Write each line exactly, from the line that holds "This screenshot has width=642, height=472." through the final line of the material, and no other line.

Data supplied below:

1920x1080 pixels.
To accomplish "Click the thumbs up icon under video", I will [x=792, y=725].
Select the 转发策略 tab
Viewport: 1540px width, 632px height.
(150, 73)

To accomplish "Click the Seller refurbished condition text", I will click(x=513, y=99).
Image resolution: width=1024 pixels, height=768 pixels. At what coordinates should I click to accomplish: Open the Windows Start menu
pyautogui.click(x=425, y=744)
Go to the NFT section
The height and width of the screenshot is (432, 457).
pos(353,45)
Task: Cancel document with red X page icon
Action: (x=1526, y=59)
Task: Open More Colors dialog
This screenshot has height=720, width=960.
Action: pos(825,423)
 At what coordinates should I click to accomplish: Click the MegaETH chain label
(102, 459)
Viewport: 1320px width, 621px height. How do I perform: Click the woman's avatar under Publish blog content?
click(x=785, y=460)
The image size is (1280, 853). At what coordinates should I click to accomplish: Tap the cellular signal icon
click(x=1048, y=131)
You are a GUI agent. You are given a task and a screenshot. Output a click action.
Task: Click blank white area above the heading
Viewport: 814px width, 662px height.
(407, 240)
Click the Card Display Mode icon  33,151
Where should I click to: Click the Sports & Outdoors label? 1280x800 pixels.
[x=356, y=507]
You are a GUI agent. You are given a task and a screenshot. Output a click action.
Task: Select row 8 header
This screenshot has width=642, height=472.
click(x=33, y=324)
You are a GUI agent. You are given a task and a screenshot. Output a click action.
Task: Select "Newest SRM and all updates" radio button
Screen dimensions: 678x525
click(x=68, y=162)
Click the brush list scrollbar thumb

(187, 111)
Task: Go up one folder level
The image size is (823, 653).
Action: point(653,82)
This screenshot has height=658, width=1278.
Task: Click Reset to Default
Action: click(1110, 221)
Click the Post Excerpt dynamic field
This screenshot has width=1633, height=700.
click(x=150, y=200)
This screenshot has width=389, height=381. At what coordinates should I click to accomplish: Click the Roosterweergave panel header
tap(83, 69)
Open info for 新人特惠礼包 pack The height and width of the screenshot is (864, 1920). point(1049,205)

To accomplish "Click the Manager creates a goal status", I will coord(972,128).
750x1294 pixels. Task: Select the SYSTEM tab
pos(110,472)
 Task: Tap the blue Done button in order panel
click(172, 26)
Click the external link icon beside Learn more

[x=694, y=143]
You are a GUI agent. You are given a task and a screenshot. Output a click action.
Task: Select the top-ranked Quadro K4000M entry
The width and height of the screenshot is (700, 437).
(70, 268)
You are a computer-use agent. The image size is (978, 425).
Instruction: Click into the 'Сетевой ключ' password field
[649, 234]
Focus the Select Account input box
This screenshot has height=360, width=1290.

End of Data supplied.

◆ Output for this task ◆
This screenshot has width=642, height=472.
click(x=33, y=324)
You are a GUI agent. You are given a task and a screenshot. Output a click action.
Task: Select "Newest SRM and all updates" radio button
Screen dimensions: 678x525
click(x=68, y=162)
Click the brush list scrollbar thumb

(187, 111)
Task: Go up one folder level
The image size is (823, 653).
Action: point(653,82)
This screenshot has height=658, width=1278.
Task: Click Reset to Default
Action: click(1110, 221)
Click the Post Excerpt dynamic field
This screenshot has width=1633, height=700.
click(x=150, y=200)
This screenshot has width=389, height=381. At what coordinates should I click to accomplish: Click the Roosterweergave panel header
tap(83, 69)
Open info for 新人特惠礼包 pack The height and width of the screenshot is (864, 1920). point(1049,205)

To accomplish "Click the Manager creates a goal status", I will coord(972,128).
750x1294 pixels. Task: Select the SYSTEM tab
pos(110,472)
 Task: Tap the blue Done button in order panel
click(172, 26)
Click the external link icon beside Learn more

[x=694, y=143]
You are a GUI agent. You are given a task and a screenshot. Output a click action.
Task: Select the top-ranked Quadro K4000M entry
The width and height of the screenshot is (700, 437).
(70, 268)
You are a computer-use agent. The image size is (978, 425).
Instruction: Click into the 'Сетевой ключ' password field
[649, 234]
Focus the Select Account input box
This screenshot has height=360, width=1290.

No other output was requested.